Mark Harrison is a Professor of the History of Medicine at the Faculty of History & Pandemic Sciences Institute, University of Oxford. His research interests cover the history of disease and medicine in relation to British imperialism, the military and globalisation. His publications include Contagion: How Commerce has Spread Disease (Yale University Press, 2012); The Medical War: British Military Medicine in the First World War (Oxford University Press, 2010) and Medicine and Victory: British Military Medicine in the Second World War (Oxford University Press, 2004).
Atsuko Naono is a Research Associate at the Oxford Centre for the History of Science, Medicine, and Technology, University of Oxford. Her research interests cover the history of epidemics and public health in Southeast Asia and the history of medicine and conflict.

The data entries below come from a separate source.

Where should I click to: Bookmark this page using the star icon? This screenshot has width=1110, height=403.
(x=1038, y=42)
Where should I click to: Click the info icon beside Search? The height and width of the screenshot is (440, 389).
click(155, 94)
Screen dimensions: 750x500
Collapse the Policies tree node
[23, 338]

Her major publications include ‘Going “the Last Mile” to eliminate malaria in Myanmar?’ in Centaurus-Journal of the European Society for the History of Science, 64(1), 2022, ‘Rural Health in Modern Southeast Asia’ in Tim Harper and Sunil Amrith (eds.), Histories of Health in Southeast Asia: Perspectives on the Long Twentieth Century (Indiana University Press, 2014), and State of Vaccination: The Fight Against Smallpox in Colonial Burma (Orient BlackSwan, 2009).

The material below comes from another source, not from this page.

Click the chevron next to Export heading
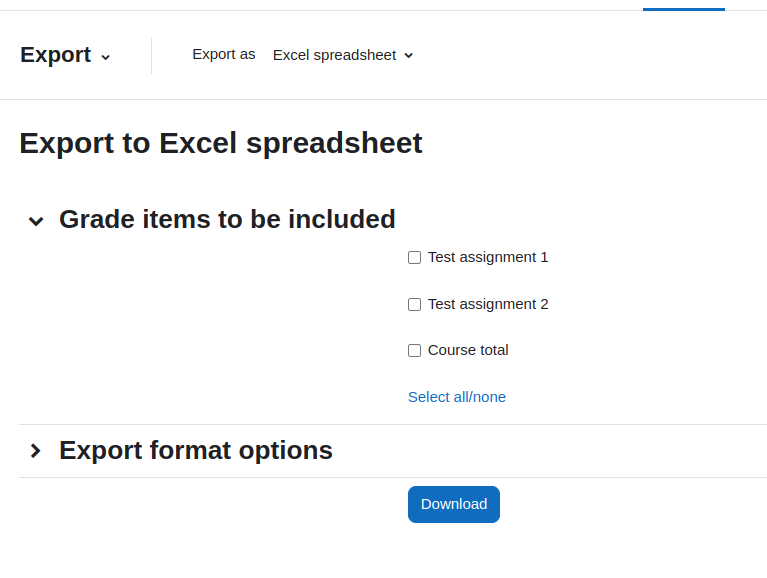The width and height of the screenshot is (767, 578). pos(105,57)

Noriyuki Osada is an Associate Professor at the Faculty of Social and Cultural Studies, Kyushu University. His research interests cover the history of Burma and the political and social issues in contemporary Myanmar. His major publications include ‘Partitioned lives: Myanmar-born Indians in the Manipur borderland’, in Mayumi Murayama, Sanjoy Hazarika, and Preeti Gill (eds.), Northeast India and Japan: Engagement through Connectivity (Routledge, 2022), Taido suru kokkyo : Eiryo Biruma no imin-mondai to toshi-to chi (The border in embryo: Immigration and urban governance in colonial Rangoon), (Yamakawa Shuppan-sha, 2016), and ‘An embryonic border: Racial discourses and compulsory vaccination for Indian immigrants at ports in colonial Burma, 1870 1937’, Moussons: Recherche en sciences humaines sur l’Asie du Sud-Est, Vol. 17 (2011).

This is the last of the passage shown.